AAP, 10 September 2014
The Abbott government wants to make it simpler for employers to fill skills gaps with overseas workers on 457 visas.
Immigration Minister Scott Morrison will use a major speech later on Wednesday to say the English language requirements are unnecessarily restrictive.
They served "more as an industrial lockout rather than an honest attempt to ensure appropriate language skills".
Mr Morrison believes skilled workers on the sponsored program are not a substitute for Australian jobs.
But he will argue they are an integral part of the machinery that creates Australian jobs.
Mr Morrison will flag more leniency on the English language test and cutting an income threshold from $250,000 to $180,000 which requires workers to receive the same pay rate as Australians doing the same job.
The ACTU is concerned foreign workers will be exploited if standards are lowered.

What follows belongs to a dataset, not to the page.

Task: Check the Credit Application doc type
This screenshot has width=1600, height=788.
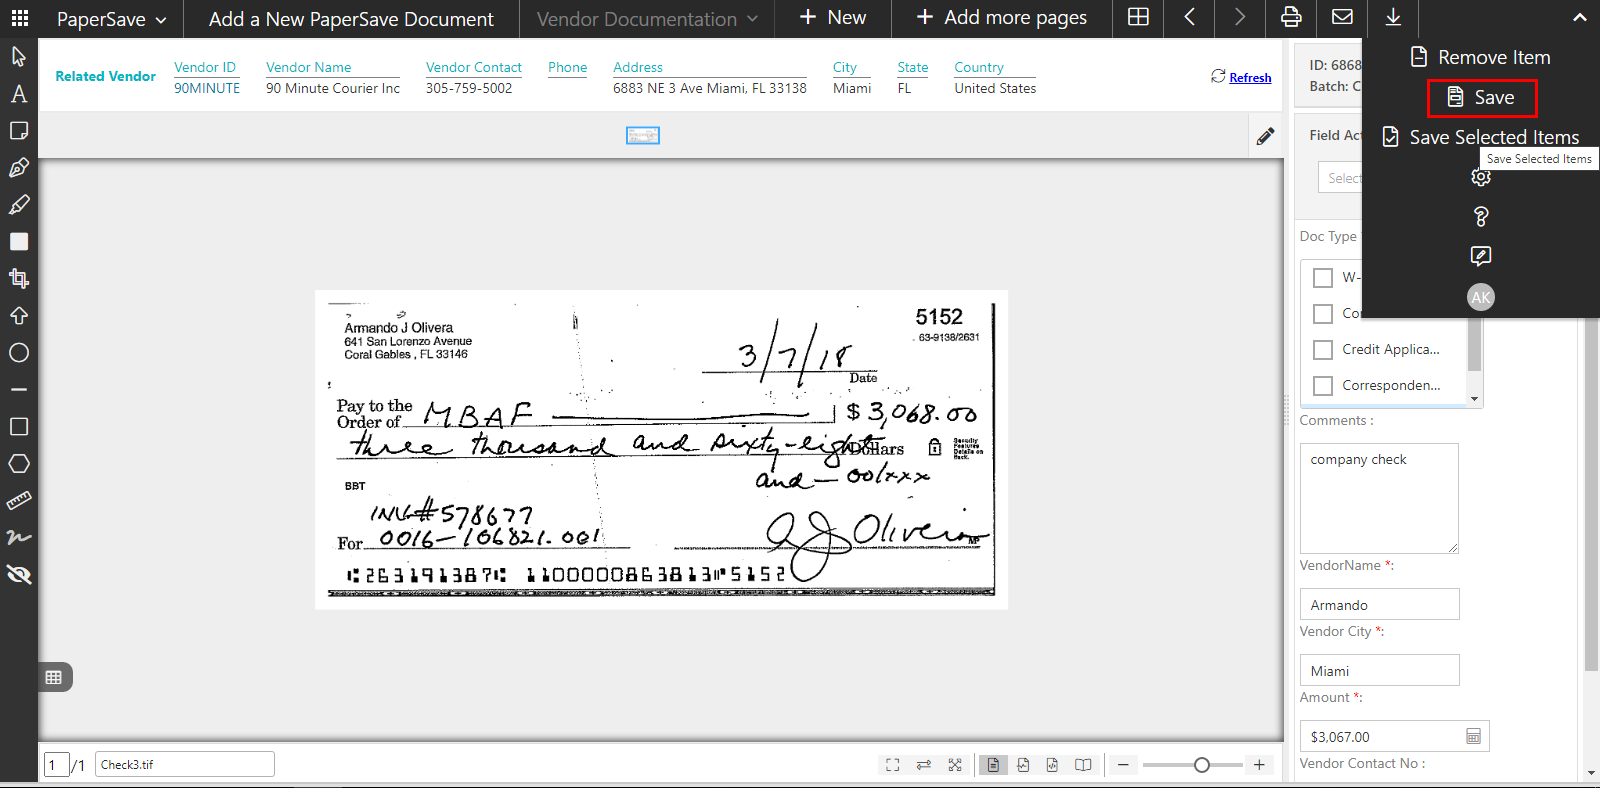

"Is this an ambulance at the bottom of the cliff policy?" ACTU president Ged Kearney told ABC Radio.
"When are we going to start building the fence at the top?"
Loosening language skills requirements could have dire consequences, Ms Kearney said.
"If they can't read instructions ... if they find it difficult to grasp occupational health and safety, I'm afraid we're going to see a lot more accidents, maybe even more fatalities at work sites."
Mr Morrison also plans to ramp up penalties on employers who take money from visa applicants for a migration outcome.
In its dying days, the previous Labor government introduced laws requiring employers to prove they searched for Australian workers before hiring temporary workers on 457 visas.